Spesso all’inizio dei manuali di storia della filosofia si trova raccontata una vicenda che trova la sua prima attestazione in quella che qualcuno ancora si ostina a chiamare la prima “storia della filosofia”. La vicenda (o avvicendamento) va da Talete a Platone e l’attestazione è il primo libro (Ā) della Metafisica di Aristotele. Ma, come è ormai del tutto acquisito e accertato [3], né quella è una storia nel senso oggettivo del termine, né tale attestazione intende configurarsi quale trattazione storiografica della disciplina stessa.

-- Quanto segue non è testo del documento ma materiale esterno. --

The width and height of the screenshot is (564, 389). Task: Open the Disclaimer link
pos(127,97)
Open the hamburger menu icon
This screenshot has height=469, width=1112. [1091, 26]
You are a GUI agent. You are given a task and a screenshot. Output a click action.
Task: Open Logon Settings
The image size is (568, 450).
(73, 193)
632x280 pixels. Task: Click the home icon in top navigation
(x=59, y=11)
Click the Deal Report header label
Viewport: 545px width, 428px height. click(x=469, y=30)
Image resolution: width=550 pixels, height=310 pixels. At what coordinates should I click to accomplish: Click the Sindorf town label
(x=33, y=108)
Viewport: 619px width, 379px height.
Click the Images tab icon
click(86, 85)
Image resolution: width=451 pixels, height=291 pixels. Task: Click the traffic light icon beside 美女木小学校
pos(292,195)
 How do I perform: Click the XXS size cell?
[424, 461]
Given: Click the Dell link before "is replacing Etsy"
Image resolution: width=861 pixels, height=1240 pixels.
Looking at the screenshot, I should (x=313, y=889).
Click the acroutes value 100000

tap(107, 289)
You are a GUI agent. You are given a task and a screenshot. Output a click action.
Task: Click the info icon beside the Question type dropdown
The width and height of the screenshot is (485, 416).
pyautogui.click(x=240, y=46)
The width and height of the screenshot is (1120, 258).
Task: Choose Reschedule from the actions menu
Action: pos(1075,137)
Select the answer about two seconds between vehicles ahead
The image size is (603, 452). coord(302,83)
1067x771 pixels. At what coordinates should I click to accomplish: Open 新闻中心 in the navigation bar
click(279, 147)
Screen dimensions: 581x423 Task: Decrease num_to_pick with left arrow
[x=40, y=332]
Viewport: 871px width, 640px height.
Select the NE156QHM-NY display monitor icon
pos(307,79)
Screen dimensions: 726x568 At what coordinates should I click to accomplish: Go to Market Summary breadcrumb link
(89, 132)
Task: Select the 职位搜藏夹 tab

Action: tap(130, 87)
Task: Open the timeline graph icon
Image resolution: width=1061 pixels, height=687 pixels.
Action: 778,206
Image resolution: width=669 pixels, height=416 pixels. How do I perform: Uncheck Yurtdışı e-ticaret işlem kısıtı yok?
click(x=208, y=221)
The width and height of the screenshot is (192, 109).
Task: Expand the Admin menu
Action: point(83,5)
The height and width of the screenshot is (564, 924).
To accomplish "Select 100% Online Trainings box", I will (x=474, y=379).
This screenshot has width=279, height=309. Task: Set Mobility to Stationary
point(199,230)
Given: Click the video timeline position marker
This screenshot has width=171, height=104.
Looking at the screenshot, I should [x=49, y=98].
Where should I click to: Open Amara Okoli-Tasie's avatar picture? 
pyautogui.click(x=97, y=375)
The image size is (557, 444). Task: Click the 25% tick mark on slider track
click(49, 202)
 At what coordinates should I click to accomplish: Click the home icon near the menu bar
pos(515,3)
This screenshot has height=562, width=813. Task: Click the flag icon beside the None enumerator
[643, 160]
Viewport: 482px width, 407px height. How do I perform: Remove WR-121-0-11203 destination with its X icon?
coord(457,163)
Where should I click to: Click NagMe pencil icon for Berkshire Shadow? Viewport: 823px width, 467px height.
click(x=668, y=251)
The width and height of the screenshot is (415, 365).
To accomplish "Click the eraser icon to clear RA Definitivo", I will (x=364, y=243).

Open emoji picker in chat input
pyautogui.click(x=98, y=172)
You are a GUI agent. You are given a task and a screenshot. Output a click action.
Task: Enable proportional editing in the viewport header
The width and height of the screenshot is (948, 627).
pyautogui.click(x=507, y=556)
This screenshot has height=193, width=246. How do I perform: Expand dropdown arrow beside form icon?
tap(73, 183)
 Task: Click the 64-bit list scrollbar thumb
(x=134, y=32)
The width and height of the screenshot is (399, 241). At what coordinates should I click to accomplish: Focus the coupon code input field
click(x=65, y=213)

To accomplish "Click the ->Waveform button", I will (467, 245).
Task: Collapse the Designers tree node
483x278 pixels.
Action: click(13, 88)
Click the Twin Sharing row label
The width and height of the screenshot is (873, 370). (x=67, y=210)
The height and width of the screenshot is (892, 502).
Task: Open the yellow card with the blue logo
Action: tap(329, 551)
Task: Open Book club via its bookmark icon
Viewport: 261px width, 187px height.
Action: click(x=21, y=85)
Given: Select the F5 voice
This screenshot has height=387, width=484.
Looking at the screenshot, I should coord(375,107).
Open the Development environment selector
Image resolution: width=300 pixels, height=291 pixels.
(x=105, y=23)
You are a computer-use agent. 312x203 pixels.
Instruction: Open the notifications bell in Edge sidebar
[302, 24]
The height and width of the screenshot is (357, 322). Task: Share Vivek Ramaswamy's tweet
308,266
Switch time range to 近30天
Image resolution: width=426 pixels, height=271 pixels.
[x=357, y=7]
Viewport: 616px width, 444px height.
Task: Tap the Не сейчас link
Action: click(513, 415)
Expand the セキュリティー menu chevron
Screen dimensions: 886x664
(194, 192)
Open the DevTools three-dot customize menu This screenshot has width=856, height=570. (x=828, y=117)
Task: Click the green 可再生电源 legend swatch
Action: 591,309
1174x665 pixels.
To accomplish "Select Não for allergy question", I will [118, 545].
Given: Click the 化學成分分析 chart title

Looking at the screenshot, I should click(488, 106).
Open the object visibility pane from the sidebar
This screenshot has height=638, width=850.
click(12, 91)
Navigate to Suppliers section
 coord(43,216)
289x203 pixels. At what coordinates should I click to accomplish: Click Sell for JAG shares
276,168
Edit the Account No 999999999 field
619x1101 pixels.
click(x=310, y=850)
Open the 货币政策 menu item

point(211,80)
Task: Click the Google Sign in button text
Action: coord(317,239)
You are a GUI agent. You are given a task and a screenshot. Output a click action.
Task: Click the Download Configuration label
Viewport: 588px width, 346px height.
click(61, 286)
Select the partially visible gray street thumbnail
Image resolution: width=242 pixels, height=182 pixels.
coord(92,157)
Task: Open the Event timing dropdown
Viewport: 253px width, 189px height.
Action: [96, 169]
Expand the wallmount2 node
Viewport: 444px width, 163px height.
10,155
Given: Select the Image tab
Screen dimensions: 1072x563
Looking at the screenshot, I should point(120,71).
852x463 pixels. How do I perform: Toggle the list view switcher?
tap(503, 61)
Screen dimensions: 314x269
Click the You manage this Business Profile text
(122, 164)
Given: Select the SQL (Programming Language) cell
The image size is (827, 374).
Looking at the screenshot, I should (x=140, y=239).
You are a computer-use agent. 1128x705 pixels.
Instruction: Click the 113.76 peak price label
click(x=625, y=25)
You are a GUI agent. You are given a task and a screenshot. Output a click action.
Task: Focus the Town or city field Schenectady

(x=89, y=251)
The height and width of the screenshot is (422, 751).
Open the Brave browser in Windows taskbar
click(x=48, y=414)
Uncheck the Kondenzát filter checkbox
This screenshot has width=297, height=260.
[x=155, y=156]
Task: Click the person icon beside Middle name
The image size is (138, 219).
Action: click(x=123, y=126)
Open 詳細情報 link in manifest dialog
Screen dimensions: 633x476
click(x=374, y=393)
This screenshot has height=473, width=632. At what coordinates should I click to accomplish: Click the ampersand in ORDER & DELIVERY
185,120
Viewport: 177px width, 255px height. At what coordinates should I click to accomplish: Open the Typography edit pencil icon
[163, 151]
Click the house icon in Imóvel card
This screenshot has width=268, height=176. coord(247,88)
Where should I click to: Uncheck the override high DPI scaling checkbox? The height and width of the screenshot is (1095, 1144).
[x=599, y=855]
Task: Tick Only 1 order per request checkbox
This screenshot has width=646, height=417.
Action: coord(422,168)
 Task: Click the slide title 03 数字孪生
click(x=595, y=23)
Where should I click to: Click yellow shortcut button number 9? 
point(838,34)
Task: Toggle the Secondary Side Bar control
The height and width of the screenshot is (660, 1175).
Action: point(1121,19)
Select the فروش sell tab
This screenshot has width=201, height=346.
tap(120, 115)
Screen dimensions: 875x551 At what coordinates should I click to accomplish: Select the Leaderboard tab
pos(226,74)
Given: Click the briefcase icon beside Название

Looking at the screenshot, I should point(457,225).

Nonostante l’interpretazione evoluzionistico-hegeliana per lungo tempo imperante, quell’avvicendamento fu filosofia critica a tutti gli effetti e il suo discorso ci proietta in medias res nell’urgenza dei problemi e delle difficoltà che intende affrontare. Tra questi si può trovare senz’altro il problema dell’origine e dell’origine della filosofia in particolare.
«tutti ritengono che la cosiddetta sapienza (σοφία) concerne le cause prime ed i principî». (Aristotele, Metaph., Ā 1, 981 b 27-29») [4].
Una traduzione più letterale potrebbe suonare così:
«Che dunque il sapere sia scienza di certi principî e cause, è evidente (ὅτι μὲν οὖν ἡ σοφία περί τινας ἀρχὰς καὶ αἰτίας ἐστὶν ἐπιστήμη, δῆλον)».
Il soggetto qui è quella σοφία che è andata situandosi al nucleo stesso della φιλο-σοφία, vale a dire quel sapere che anzi originariamente preesiste al desiderio di frequentazione e possesso dello stesso. Aristotele aveva una concezione elevatissima di tale soggetto: più che l’esperienza e la tecnica (attività dalle quali pure sovraemerge), la σοφία è conoscenza dell’universale, che studia e definisce rispondendo ai suoi «perché?». Secondo la formulazione aristotelica [5], essa è una “virtù dianoetica”, cioè una forma di eccellenza del carattere, acquisita e compiutamente posseduta, che appartiene allo sviluppo della parte razionale dell’anima, ovvero della parte migliore e più distintiva del genere umano, tale da accomunarci quasi al divino. L’esercizio di tale eccellenza del carattere è tanto disinteressato e libero negli intenti, quanto preciso ed incontrovertibile negli esiti, infatti costituisce il contenuto del sapere scientifico, che è il sapere più stabile e sovraordinato possibile. L’unico sapere che, in virtù del suo superiore grado di astrazione, mette nelle condizioni di poter insegnare e di poter dirigere e comandare. Colui che vive nella pratica di tale sapienza esercita l’attività più piacevole, e la vita teoretica del sapiente (il bíos theôrêtikós) è la forma di esistenza più realizzata e felice possibile. Tale attività, anzi, ci distingue dal divino, in quanto quest’ultimo già possiede la sapienza, mentre soltanto il mortale può ambire a sapere e dare quindi origine alla sua ricerca.
Note
[3] A. Capizzi, La repubblica cosmica. Appunti per una storia non peripatetica della nascita della filosofia in Grecia, Ed. dell’Ateneo, Ist. Editoriali e Poligrafici, 1997; E. Berti – C. Rossitto (a c. di), Aristotele. Il primo libro della Metafisica, Laterza Ed. scolastiche, Roma-Bari, 2005; R. L. Cardullo (a c. di), Aristotele, Metafisica Α α Β, Roma, Carocci 2013. Il primo libro della Metafisica è stato oggetto di un importante convegno internazionale, i cui atti sono stati recentemente pubblicati come: C. Steel & O. Primavesi (eds.), Aristotle’s Metaphysics Alpha. Symposium Aristotelicum, Oxford University Press, Oxford 2012.
[4] Citato in Natoli, cit., p. 9.
[5] Aristot., Eth.Nic. I 13, 1103a 5; VI,7.